Todos concordaram com o semblante cansado. Eles marcharam em direção ao barco, seguindo Misneach. Alguns quilômetros depois, puderam avistar uma cabana e o barco logo atrás, atracado nas rochas. Ouviu-se vários sussurros esperançosos.

- Ei! – Misneach chamou ao chegar perto da cabana – Druman! Está aí?

- Misne? – uma voz vinda de trás da cabana perguntou – O que faz aqui nessa época?

- Preciso do barco! – ela sorria, ao ver seu amigo chegando na parte da frente da cabana e percebendo que ela não estava sozinha.

- Eu estava certo? – ele arregalou os olhos.

- Sim, Druman! Você estava certo! – Misneach o abraça com força, tirando-o do chão.

- Vejo que não estão tão bem – ele observa o grupo.

- Encontramos a maldição das ruínas – ela sussurra. – Não era apenas boatos.

- Não creio! – sua boca abriu, descrente. – Então os mortos realmente andam?

- Espere! – Payoram interrompeu a conversa – O que estão falando? Misne, você sabia que tinha alguma coisa na ruína?

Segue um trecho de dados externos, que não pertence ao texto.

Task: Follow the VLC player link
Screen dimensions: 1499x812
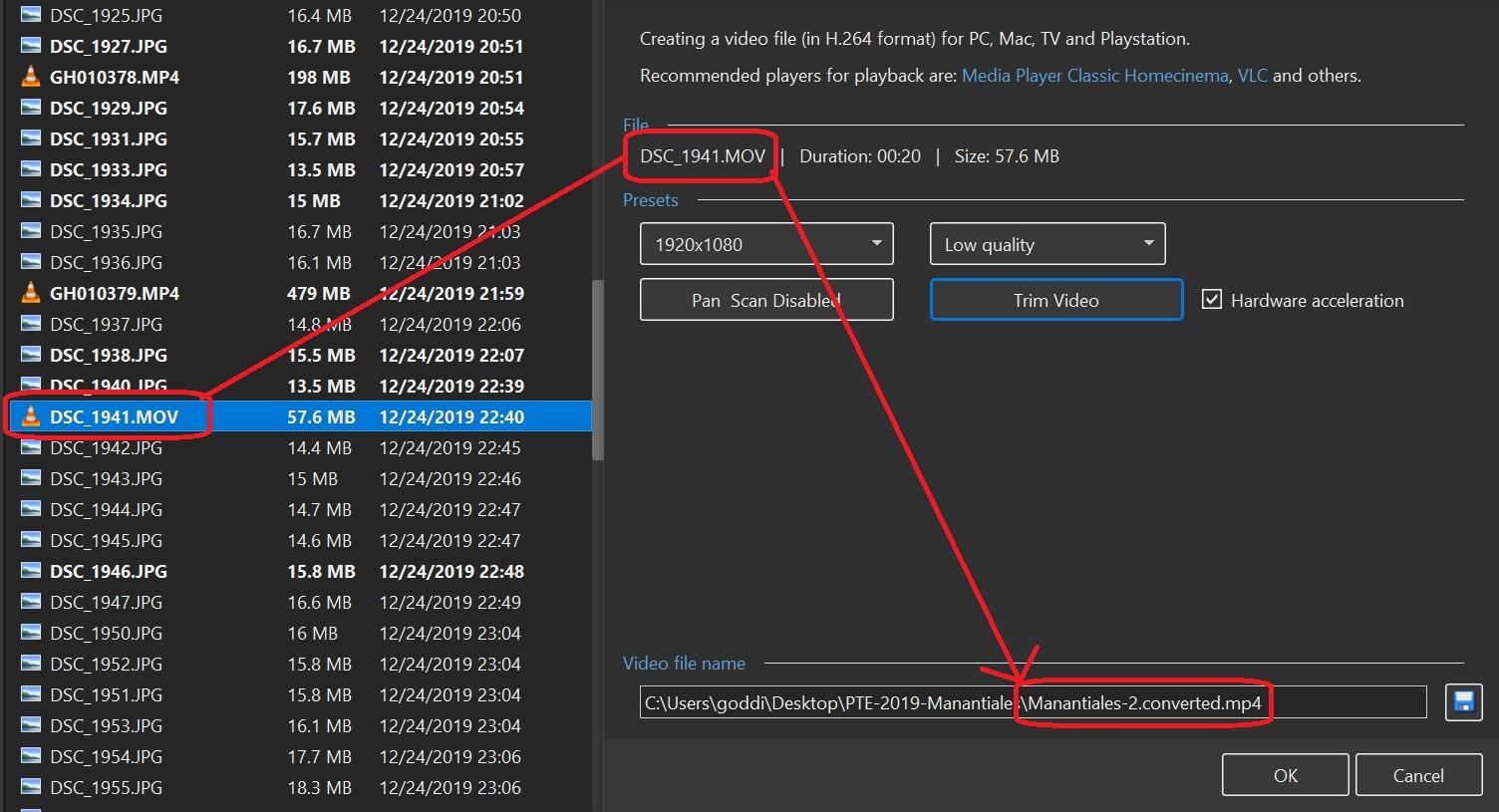Action: point(1252,76)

- Não... exatamente... – ela falou sem jeito – nós ouvíamos falar de uma lenda sobre as ruínas, mas nunca tive coragem de ver. Eu sempre pegava um atalho até aqui, mas como somos um grupo grande agora, não tinha como pegar o atalho por cima das árvores,

- Você sabia! – Payoram gritou, indignado – Como pode ficar calada sabendo que tinha algo lá?

- Eu não sabia – ela falou em sua defesa – Lendas são lendas. Ninguém sabia se era verdade ou não. Durante décadas apenas éramos avisados para não vir até aqui. Como uma superstição boba.

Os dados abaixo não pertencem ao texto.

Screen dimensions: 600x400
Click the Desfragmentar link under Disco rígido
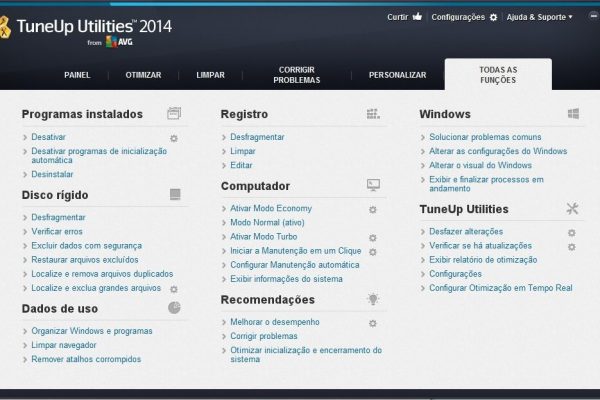point(58,217)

- Bom, agora sabemos que não é boba, graças a você! – ele continuava gritando.

- Não vamos perder a cabeça agora – Krystine interveio – Temos um longo caminho pela frente, não adianta ficar brigando por algo que já aconteceu.

- Vocês parecem exaustos. Que tal se limparem com a água do mar antes de partir? Não é muita coisa, mas vocês podem se livrar desse cheiro terrível – Druman tampou o nariz para enfatizar seu argumento.

Payoram bufou e se distanciou indo em direção ao mar, queria ficar sozinho para se lavar e esfriar a cabeça. Nilimus concordou com Druman e disse para todos irem pular no mar, precisavam daquilo para lavar tanto a sujeira quanto a jornada pesada até ali.

Depois de uma hora de descontração, os libertos voltaram a se reunir próximo a cabana. Os primeiros a chegar ajudaram a carregar o barco com mantimentos e preparar para viagem. Payoram ainda não tinha aparecido. Misneach decidiu percorrer a costa, para chamar os remanescentes e encontrar Payoram.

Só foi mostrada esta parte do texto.